▶ **Metin parçası**
----------------
Gerçeğe yeni ses
Nûmedya24

Oy Xabûr Xabûr I

 Savaş ve yanlış su politikaları bir nehri daha öldürdü

Oy Xabûr Xabûr I

Bir zamanlar Kuzeydoğu Suriye’nin tarımsal yaşamını besleyen Xabûr Nehri kurudu. Kuraklık, çevresel yıkım ve suya erişimin kısıtlanması, bölgede insani krizi tetikliyor.

HABER MERKEZİ- Yıllardır Kuzeydoğu Suriye’nin en önemli su kaynaklarından biri olan Xabûr Nehri, artık akmıyor. Hesekê ve çevresinde on binlerce ailenin geçimini sağlayan nehrin yatağı tamamen kurudu. Kuraklıkla birlikte toprağın çatladığı, meyve ağaçlarının kuruyup öldüğü görülüyor.

320 km uzunluğundaki Xabûr Nehri, Serêkaniyê’den başlayıp Til Temir üzerinden Hesekê’ye kadar uzanan geniş bir hattı suluyordu. Ancak 2015’ten bu yana, Türkiye destekli grupların nehir üzerindeki su akışını kesmesiyle birlikte, nehir giderek kurumaya başladı.
----------------
▶ **İstenen iş**
Yukarıdaki Xabûr Nehri haberine göre nehrin suladığı hat hangi yerlerden geçiyordu? Bu yerleri baştan sona doğru sırayla yazın.

[Tıklama hedefi verileri]
----------------
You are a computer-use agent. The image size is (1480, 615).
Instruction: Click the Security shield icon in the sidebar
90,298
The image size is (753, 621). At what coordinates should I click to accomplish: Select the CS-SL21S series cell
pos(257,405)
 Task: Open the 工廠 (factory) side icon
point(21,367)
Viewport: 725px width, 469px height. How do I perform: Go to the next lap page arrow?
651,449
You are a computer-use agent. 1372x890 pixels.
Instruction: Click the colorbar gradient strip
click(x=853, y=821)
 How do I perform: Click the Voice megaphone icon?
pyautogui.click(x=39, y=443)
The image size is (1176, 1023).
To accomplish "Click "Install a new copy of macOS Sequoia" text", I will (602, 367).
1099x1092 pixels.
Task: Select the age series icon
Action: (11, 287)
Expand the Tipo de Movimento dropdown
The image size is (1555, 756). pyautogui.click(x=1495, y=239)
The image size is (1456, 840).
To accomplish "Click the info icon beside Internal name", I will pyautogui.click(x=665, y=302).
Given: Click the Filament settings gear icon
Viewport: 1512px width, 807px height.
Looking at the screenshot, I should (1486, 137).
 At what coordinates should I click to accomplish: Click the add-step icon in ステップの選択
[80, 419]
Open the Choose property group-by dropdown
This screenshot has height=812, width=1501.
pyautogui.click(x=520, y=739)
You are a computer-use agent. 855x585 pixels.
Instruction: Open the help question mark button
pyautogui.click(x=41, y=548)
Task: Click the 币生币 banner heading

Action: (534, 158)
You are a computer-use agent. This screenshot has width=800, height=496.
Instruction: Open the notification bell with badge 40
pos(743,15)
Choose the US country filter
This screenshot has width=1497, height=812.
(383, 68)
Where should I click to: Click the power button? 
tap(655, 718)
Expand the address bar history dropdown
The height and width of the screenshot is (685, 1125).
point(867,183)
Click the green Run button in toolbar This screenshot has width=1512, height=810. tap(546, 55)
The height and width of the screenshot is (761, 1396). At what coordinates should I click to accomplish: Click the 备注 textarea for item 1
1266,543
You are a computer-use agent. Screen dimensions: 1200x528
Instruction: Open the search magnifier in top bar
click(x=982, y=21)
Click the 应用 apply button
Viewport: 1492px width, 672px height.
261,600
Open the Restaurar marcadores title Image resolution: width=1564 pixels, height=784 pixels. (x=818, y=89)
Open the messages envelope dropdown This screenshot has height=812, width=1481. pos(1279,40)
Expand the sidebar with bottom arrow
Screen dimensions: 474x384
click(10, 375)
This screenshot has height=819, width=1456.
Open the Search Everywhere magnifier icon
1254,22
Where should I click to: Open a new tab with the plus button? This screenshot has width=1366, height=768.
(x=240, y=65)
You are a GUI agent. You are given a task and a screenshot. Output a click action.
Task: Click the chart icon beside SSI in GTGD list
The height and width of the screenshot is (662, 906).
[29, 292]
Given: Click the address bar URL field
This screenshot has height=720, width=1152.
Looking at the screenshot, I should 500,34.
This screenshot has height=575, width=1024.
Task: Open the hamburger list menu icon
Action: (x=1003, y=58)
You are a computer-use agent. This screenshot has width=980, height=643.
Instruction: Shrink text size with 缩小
----------------
▶ **Tam cevap**
1. Serêkaniyê
2. Til Temir
3. Hesekê